[Source records]
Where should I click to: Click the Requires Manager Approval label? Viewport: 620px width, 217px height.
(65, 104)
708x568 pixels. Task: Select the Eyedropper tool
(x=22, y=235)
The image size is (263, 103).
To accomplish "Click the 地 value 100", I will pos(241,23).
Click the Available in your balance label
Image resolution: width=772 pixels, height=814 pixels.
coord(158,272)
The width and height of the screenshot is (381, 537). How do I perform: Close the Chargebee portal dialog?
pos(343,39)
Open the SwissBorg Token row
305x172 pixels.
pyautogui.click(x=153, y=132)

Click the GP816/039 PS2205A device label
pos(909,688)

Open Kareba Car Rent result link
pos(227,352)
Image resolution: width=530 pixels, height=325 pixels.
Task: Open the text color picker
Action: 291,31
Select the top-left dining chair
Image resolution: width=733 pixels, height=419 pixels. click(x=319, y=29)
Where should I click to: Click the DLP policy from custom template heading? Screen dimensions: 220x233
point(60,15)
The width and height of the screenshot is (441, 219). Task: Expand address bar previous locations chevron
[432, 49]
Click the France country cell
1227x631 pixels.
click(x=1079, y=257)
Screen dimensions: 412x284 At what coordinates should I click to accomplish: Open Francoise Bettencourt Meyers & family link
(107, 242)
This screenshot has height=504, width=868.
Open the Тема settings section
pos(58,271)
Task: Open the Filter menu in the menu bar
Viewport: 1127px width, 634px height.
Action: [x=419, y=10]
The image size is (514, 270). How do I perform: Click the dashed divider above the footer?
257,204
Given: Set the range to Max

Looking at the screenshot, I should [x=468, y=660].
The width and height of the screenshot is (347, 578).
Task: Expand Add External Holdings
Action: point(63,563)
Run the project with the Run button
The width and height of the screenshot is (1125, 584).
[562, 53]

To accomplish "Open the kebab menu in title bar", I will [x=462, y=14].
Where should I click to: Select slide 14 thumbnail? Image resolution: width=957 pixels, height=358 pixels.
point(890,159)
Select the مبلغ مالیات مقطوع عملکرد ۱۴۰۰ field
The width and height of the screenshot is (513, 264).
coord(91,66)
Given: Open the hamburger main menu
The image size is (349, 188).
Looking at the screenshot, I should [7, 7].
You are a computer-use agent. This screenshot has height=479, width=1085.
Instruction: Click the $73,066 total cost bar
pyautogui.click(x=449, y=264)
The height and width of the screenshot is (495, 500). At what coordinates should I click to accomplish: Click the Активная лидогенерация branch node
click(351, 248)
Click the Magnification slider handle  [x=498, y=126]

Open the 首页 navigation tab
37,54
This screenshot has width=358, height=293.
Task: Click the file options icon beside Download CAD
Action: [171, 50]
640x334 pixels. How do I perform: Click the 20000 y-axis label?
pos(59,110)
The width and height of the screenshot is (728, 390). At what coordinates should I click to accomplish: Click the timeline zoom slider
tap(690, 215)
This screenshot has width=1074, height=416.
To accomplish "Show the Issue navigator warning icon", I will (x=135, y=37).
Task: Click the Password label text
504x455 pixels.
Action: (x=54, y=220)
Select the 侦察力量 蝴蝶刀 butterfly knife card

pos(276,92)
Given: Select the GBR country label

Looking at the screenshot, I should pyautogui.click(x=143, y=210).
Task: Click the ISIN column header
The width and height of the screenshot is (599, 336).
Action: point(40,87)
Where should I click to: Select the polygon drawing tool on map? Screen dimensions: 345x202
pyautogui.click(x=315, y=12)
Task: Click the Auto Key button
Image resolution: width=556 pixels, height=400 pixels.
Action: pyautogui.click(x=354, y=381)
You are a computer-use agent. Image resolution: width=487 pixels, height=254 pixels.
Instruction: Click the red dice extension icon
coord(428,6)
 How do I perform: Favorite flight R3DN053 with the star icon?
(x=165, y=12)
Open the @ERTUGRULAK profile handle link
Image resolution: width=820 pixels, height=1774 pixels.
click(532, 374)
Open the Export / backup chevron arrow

[WORK REQUEST] Set down, exactly as they appear, the line holding "Select the 侦察力量 蝴蝶刀 butterfly knife card" and every line after it until the records end.

[SOLVED PROBLEM]
Select the 侦察力量 蝴蝶刀 butterfly knife card

pos(276,92)
Given: Select the GBR country label

Looking at the screenshot, I should pyautogui.click(x=143, y=210).
Task: Click the ISIN column header
The width and height of the screenshot is (599, 336).
Action: point(40,87)
Where should I click to: Select the polygon drawing tool on map? Screen dimensions: 345x202
pyautogui.click(x=315, y=12)
Task: Click the Auto Key button
Image resolution: width=556 pixels, height=400 pixels.
Action: pyautogui.click(x=354, y=381)
You are a computer-use agent. Image resolution: width=487 pixels, height=254 pixels.
Instruction: Click the red dice extension icon
coord(428,6)
 How do I perform: Favorite flight R3DN053 with the star icon?
(x=165, y=12)
Open the @ERTUGRULAK profile handle link
Image resolution: width=820 pixels, height=1774 pixels.
click(532, 374)
Open the Export / backup chevron arrow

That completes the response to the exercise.